[[ TEXT SEGMENT open ]]

Monday, January 25, 2016

Philanthropy, again

Continuing SOYMB’s recent posts upon philanthropy. This article on the Common Dreams website by Nick Dearden, director of Global Justice Now, caught our attention and is worth quoting from.

“In a plutocracy, it’s no surprise that the world’s richest man is one of the most influential voices in the future of global agriculture and healthcare. [Gates is also heavily influencing education, starting with getting as much Microsoft product into schools around the world and funding the ballot initiative campaign that brought charter schools to his home state of Washington.]What’s surprising, is how little that influence is questioned. But if you’re Bill Gates, you can afford to put most potential opponents on the payroll too…The Bill & Melinda Gates Foundation or BMGF is the 12th biggest contributor to aid in the world, spending more than Canada, Belgium Denmark or Italy. No donor contributes more aid to healthcare, while only four countries give more aid to agriculture. No wonder that Gates has a loud voice
Leaving aside whether it’s right for one person to have such wealth and power, the problem is that Gates’ solutions are not neutral. In fact as we've laid out in our new report Gated Development, they’re deeply political. They put big business interests right at the heart of ‘solving’ poverty in the world. As such, they actually risk exacerbating some of the world’s most pressing problems. 

Take agriculture. Gates is a major fan of high technology solutions. His foundation is the biggest funder of research into genetic modification in the world. Initiatives that Gates funds push intensive farming methods involving plenty of chemicals and privatisation of seed distribution. Time and again, these ‘solutions’ have proved disastrous for small farmers, allowing big players to effectively control the whole food system. They also ramp up global carbon emissions and fuel global warming. But they are exactly what big business wants. In fact, Gates aid sometimes looks designed to help agribusiness develop new markets – like a project with agro-giant Cargill which helped it develop soya ‘value chains’ in Africa. It’s not a conspiracy, it’s simply how Gates, like so many of his fellow plutocrats, believe the world works. Big business invents useful stuff and drive growth. Let’s help them and everyone will be better off.

[[ TEXT SEGMENT closed ]]
[[ DATA SEGMENT open ]]

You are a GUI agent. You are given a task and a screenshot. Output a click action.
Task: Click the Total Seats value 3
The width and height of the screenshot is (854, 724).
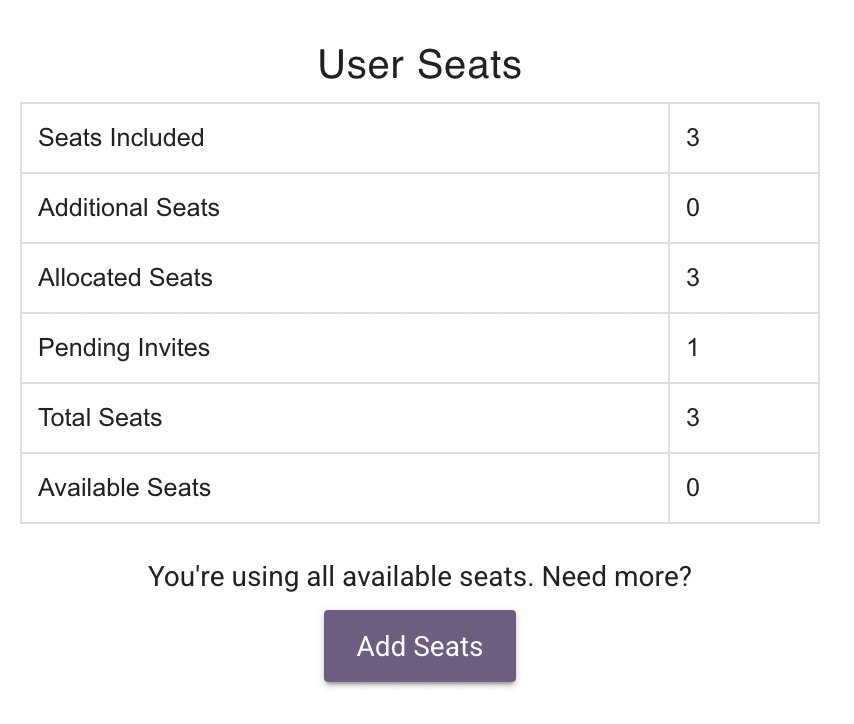click(x=693, y=418)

[[ DATA SEGMENT closed ]]

__EXERCISE TASKS__
**A)** From the philanthropy post, extract everything from "Monday, January 25, 2016" down to "worth quoting from.".
**B)** Where, according to the philanthropy post, did the Gates-backed project with Cargill help develop soya "value chains"?
Answer using only the philanthropy post, not the lines.

__EXERCISE RESULTS__
**A)**
Monday, January 25, 2016

Philanthropy, again

Continuing SOYMB’s recent posts upon philanthropy. This article on the Common Dreams website by Nick Dearden, director of Global Justice Now, caught our attention and is worth quoting from.

**B)** In Africa.